What you will do => Continue the forum thread about speeding up bucket-pattern inserts from the point where it stops.
══ Text provided ══
Any way to get faster inserts?

harris · May 9, 2021, 1:08pm

Hi guys.I use bucket pattern for timeseries data.I use this code for importing my data into my table :

for file in sorted_files:
    df = process_file(file)

    for row,item in df.iterrows():
        data_dict = item.to_dict()
        mycol1.update_one(
            {"nsamples": {"$lt": 288}},
            {
                "$push": {"samples": data_dict},

                "$inc": {"nsamples": 1}
            },
            upsert=True
        )

The problem is that the insert is very very slow.Is there any way to get things done faster?Is there a way to do this with bulk insert?Thanks in advance guys!

harris · May 9, 2021, 2:14pm

@Pavel_Duchovny Hello Pavel.I am sorry for disturbing you.Can you help me with that?Is it possible to do multiple updates at once instead of one?

Pavel_Duchovny · May 9, 2021, 3:33pm

Hi @harris,

Sure. You can use a bulk updates using Bulk.find.upsert() syntax:

Tou can use unordered updates if the order don’t matter which will be parallel.

Let me know if that works for you

Thanks
Pavel

harris · May 9, 2021, 3:49pm

Thank you for you reply @Pavel_Duchovny
Do you mean something like that

for file in sorted_files:
    df = process_file(file)
    var bulk = mydb1.mycol1.initializeOrderedBulkOp()
    for row,item in df.iterrows():
        data_dict = item.to_dict()
        bulk.find().upsert().update_one(
            {"nsamples": {"$lt": 288}},
            {
                "$push": {"samples": data_dict},
                "$inc": {"nsamples": 1}
            },
            upsert=True
        )
        bulk.execute

Pavel_Duchovny · May 9, 2021, 4:04pm

Well first you need an upsert command it has its own in bulk.

Now you need to do the criteria in the find and in the upsert do the push. Accumulated bulk in the item for loop should be executed in outside the loop.
═══
══ Data records ══
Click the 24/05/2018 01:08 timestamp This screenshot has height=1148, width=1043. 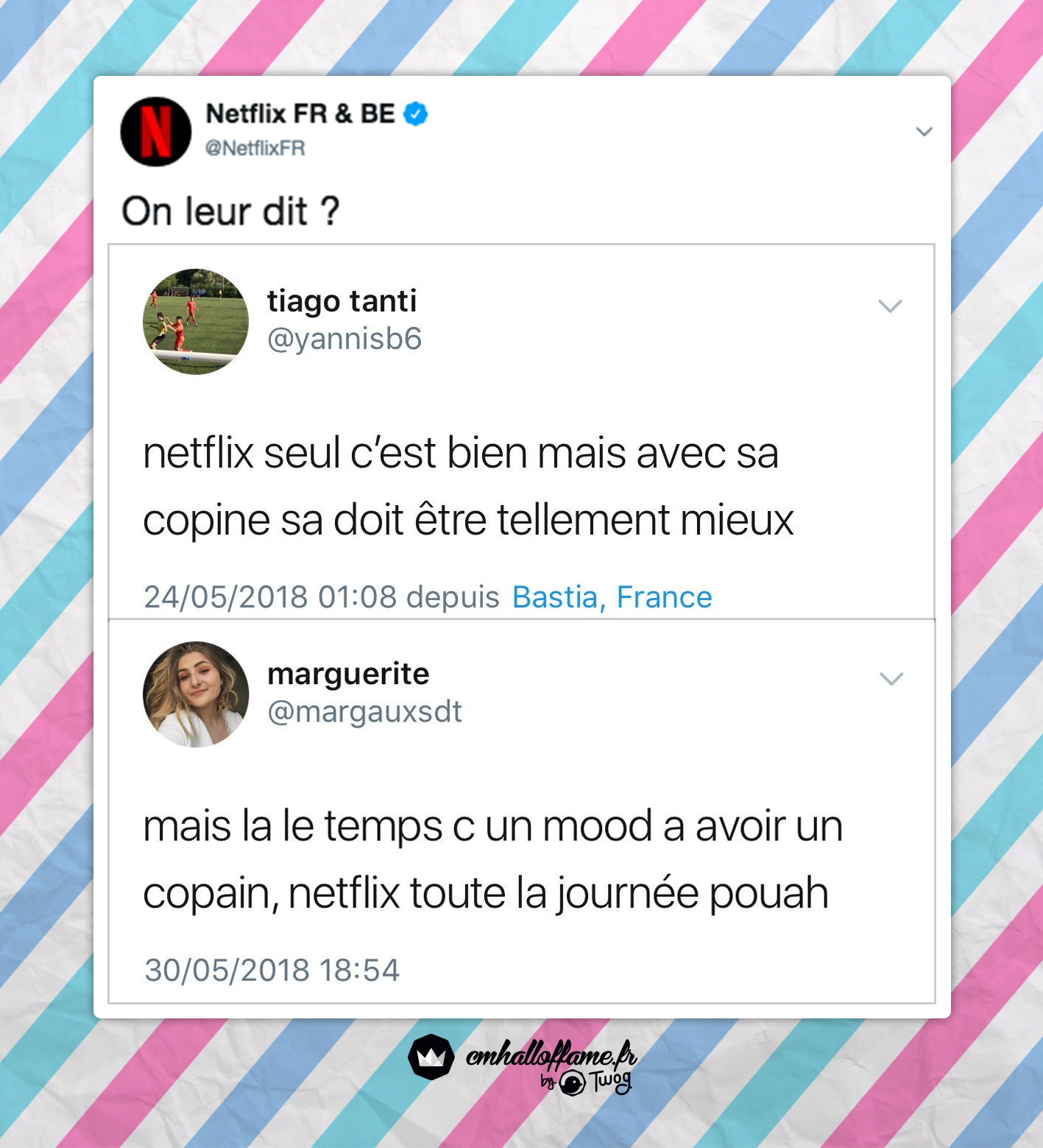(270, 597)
═══
══ Data records ══
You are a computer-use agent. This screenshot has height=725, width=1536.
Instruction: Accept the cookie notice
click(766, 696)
═══
══ Data records ══
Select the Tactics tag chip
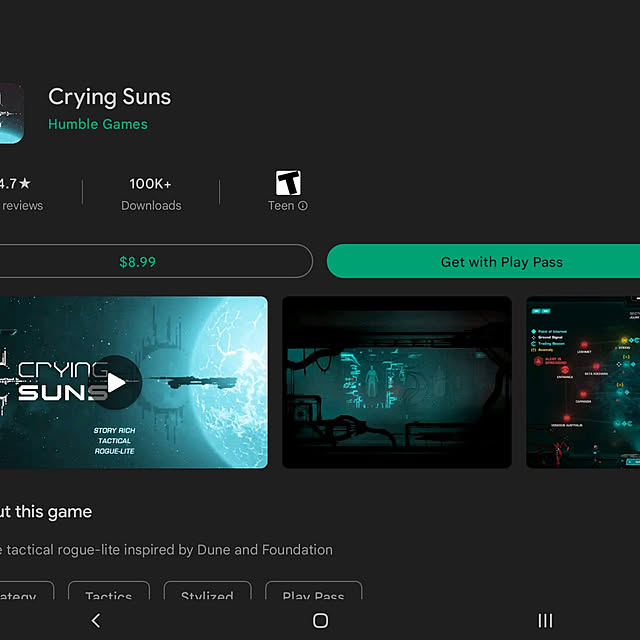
═══
Output for this exercise =>
Essentially you build a bulk on client side and do the upsert after the loop avoiding the need to update per loop cycle…

Thanks
Pavel

harris · May 9, 2021, 4:10pm

@Pavel_Duchovny Thanks you for helping me.I cant do it on my own.If its possible can you write me with code what should i do?i know i am asking a lot but i am drowing on my own.

harris · May 9, 2021, 4:49pm

@Pavel_Duchovny Do you mean something like this:

for file in sorted_files:
    df = process_file(file)
    bulk = mydb1.mycol1.initializeOrderedBulkOp()
    for row,item in df.iterrows():
        data_dict = item.to_dict()
        bulk.find({"nsamples": {"$lt": 288}}).upsert().update_one(
            {
                "$push": {"samples": data_dict},
                "$inc": {"nsamples": 1}
            },
            upsert=True
        )
        bulk.execute

Pavel_Duchovny · May 9, 2021, 5:19pm

The execute should be done each x loops or outside of the loop.

You can run a counter and do every 1000 loops an execute and one at the end.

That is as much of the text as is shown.